---------- Dataset excerpts
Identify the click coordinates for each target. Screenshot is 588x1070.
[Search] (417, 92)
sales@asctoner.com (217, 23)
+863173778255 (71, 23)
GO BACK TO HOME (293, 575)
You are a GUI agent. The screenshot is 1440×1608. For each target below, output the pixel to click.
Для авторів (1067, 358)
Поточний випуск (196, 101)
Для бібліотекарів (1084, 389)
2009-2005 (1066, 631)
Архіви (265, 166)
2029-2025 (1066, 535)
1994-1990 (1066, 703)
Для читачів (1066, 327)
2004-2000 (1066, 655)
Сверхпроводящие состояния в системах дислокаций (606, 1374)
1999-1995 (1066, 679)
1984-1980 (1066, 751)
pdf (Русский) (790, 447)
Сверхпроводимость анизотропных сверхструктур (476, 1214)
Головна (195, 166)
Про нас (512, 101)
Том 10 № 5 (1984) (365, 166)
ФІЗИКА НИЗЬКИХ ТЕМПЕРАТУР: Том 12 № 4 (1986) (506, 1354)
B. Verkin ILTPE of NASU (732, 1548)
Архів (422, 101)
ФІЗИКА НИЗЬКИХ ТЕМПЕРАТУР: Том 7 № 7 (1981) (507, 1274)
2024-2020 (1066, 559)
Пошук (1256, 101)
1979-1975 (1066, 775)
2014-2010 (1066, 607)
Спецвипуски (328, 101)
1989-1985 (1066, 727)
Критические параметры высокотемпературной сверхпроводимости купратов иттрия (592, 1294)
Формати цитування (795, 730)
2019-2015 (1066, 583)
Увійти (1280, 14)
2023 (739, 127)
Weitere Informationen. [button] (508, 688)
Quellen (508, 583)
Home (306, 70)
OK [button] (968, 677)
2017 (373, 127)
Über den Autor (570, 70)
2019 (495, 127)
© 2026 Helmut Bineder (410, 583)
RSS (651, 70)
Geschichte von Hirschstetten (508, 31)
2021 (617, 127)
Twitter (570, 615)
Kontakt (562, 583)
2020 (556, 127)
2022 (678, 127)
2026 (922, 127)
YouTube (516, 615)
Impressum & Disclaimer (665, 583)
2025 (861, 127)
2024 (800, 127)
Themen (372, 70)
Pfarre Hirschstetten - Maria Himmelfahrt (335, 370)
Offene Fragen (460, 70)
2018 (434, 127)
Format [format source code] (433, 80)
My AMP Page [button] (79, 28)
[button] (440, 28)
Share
--------------------
- _Task prompt_
Rewrite the items from the line containing "Том 10 № 5 (1984) (365, 166)" through the line containing "2020 (556, 127)", replacing "Kontakt" with "Contact" and changing nothing else.

- _Final result_
Том 10 № 5 (1984) (365, 166)
ФІЗИКА НИЗЬКИХ ТЕМПЕРАТУР: Том 12 № 4 (1986) (506, 1354)
B. Verkin ILTPE of NASU (732, 1548)
Архів (422, 101)
ФІЗИКА НИЗЬКИХ ТЕМПЕРАТУР: Том 7 № 7 (1981) (507, 1274)
2024-2020 (1066, 559)
Пошук (1256, 101)
1979-1975 (1066, 775)
2014-2010 (1066, 607)
Спецвипуски (328, 101)
1989-1985 (1066, 727)
Критические параметры высокотемпературной сверхпроводимости купратов иттрия (592, 1294)
Формати цитування (795, 730)
2019-2015 (1066, 583)
Увійти (1280, 14)
2023 (739, 127)
Weitere Informationen. [button] (508, 688)
Quellen (508, 583)
Home (306, 70)
OK [button] (968, 677)
2017 (373, 127)
Über den Autor (570, 70)
2019 (495, 127)
© 2026 Helmut Bineder (410, 583)
RSS (651, 70)
Geschichte von Hirschstetten (508, 31)
2021 (617, 127)
Twitter (570, 615)
Contact (562, 583)
2020 (556, 127)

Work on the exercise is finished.